GIVEN PASSAGE:
Content starts
The `sku`, `variant`, `l4t`, and `container` fields are **populated by the wrapper script from the live device** (`tegrastats`, `/etc/nv_tegra_release`, container labels) — do not hand-author, guess, or transcribe them from memory. Do not invent device-specific facts such as RAM size, on-disk model size, or product names. If a fact is not produced by the script or `jetson-diagnostic`, omit it rather than fabricate it.

## What to flag in results (Jetson-specific guidance)

LLMs already know what TTFT/ITL/throughput mean. Jetson-specific things they usually **don't** know:

- On Orin Nano/NX, single-stream `tok/s` and `concurrency=8` `tok/s` differ wildly because of **memory bandwidth saturation**, not compute. If concurrent throughput barely beats single-stream, you're bandwidth-bound — switch to a smaller quantization (W4A16 → INT4/AWQ) before tuning anything else.
- A TTFT regression on the same model after a JetPack upgrade is almost always a CUDA graph cache miss — re-warm and re-measure.
- Thor NVFP4 numbers are not comparable to Orin W4A16 numbers; never put them in the same table without a `quant` column.

## Limitations

- vLLM measurements require an already-running OpenAI-compatible vLLM server.
  This skill benchmarks the server; it does not launch or tune the server.
- Ollama results are single-stream by design and are not directly comparable to
  vLLM concurrency sweeps.
- llama.cpp/GGUF benchmarking runs a NVIDIA-AI-IOT container by default. Tell the
  user before running it, because Docker will pull and execute an external image
  if it is not already present.
- Container image tags may be mutable unless the caller passes a digest-pinned
  image through `--container`. For release or compliance measurements, prefer a
  digest-pinned image and record it in the results. The default vLLM benchmark
  client image is upstream vLLM 0.20+ via `vllm/vllm-openai:latest` on Thor and Orin JetPack 7.2 / L4T r39+,
  and NVIDIA-AI-IOT `ghcr.io/nvidia-ai-iot/vllm:latest-jetson-orin` on older Orin.
Content ends
GIVEN DATA:
Content starts
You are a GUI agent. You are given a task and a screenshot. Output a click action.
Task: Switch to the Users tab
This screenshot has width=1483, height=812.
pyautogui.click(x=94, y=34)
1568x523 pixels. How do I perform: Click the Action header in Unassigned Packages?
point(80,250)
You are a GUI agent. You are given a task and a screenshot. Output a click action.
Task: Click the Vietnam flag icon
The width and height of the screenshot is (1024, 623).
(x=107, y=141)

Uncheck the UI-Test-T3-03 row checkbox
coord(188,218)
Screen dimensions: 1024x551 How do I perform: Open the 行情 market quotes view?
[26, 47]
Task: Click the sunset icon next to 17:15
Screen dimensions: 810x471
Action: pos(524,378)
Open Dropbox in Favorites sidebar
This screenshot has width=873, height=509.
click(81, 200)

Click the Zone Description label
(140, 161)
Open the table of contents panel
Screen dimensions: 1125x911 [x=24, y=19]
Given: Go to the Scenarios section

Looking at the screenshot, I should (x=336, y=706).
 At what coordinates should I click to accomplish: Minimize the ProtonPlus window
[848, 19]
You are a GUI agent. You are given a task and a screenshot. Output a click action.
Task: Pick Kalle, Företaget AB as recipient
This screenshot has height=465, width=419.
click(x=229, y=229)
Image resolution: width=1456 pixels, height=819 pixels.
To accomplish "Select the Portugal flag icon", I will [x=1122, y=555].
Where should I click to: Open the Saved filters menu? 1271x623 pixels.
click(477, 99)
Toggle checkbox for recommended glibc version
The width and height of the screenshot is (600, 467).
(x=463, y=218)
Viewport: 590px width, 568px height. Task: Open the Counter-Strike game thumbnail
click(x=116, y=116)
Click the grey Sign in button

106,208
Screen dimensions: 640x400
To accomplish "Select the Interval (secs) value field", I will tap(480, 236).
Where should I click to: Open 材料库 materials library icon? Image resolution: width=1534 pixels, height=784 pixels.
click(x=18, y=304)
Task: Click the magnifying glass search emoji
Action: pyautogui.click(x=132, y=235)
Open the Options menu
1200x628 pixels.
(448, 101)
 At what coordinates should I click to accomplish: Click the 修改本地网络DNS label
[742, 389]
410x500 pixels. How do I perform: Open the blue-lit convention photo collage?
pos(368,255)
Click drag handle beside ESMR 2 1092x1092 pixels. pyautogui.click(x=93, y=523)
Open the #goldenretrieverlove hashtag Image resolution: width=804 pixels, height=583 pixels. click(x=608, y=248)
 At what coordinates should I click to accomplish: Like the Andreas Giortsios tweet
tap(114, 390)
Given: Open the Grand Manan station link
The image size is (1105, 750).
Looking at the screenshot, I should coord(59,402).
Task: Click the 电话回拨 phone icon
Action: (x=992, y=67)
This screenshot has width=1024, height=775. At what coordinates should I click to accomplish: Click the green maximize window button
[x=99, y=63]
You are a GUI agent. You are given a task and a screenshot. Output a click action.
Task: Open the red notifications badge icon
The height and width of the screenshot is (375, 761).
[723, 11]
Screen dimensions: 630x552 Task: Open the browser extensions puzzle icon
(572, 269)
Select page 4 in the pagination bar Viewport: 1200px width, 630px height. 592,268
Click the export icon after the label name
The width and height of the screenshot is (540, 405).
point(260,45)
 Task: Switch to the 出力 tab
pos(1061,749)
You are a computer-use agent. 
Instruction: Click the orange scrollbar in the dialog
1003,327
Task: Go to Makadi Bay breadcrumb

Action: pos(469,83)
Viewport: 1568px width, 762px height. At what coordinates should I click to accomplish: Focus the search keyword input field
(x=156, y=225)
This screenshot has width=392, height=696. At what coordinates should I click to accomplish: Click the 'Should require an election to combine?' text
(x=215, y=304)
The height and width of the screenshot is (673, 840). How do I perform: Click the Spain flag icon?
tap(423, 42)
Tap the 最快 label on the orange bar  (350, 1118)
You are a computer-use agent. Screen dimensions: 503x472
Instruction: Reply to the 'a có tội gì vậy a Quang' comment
Content ends
WHAT TO DO:
Print everything in the Jetson benchmarking text from "## What to flag" down to "OpenAI-compatible vLLM server.", copied word for word.

RESULT:
## What to flag in results (Jetson-specific guidance)

LLMs already know what TTFT/ITL/throughput mean. Jetson-specific things they usually **don't** know:

- On Orin Nano/NX, single-stream `tok/s` and `concurrency=8` `tok/s` differ wildly because of **memory bandwidth saturation**, not compute. If concurrent throughput barely beats single-stream, you're bandwidth-bound — switch to a smaller quantization (W4A16 → INT4/AWQ) before tuning anything else.
- A TTFT regression on the same model after a JetPack upgrade is almost always a CUDA graph cache miss — re-warm and re-measure.
- Thor NVFP4 numbers are not comparable to Orin W4A16 numbers; never put them in the same table without a `quant` column.

## Limitations

- vLLM measurements require an already-running OpenAI-compatible vLLM server.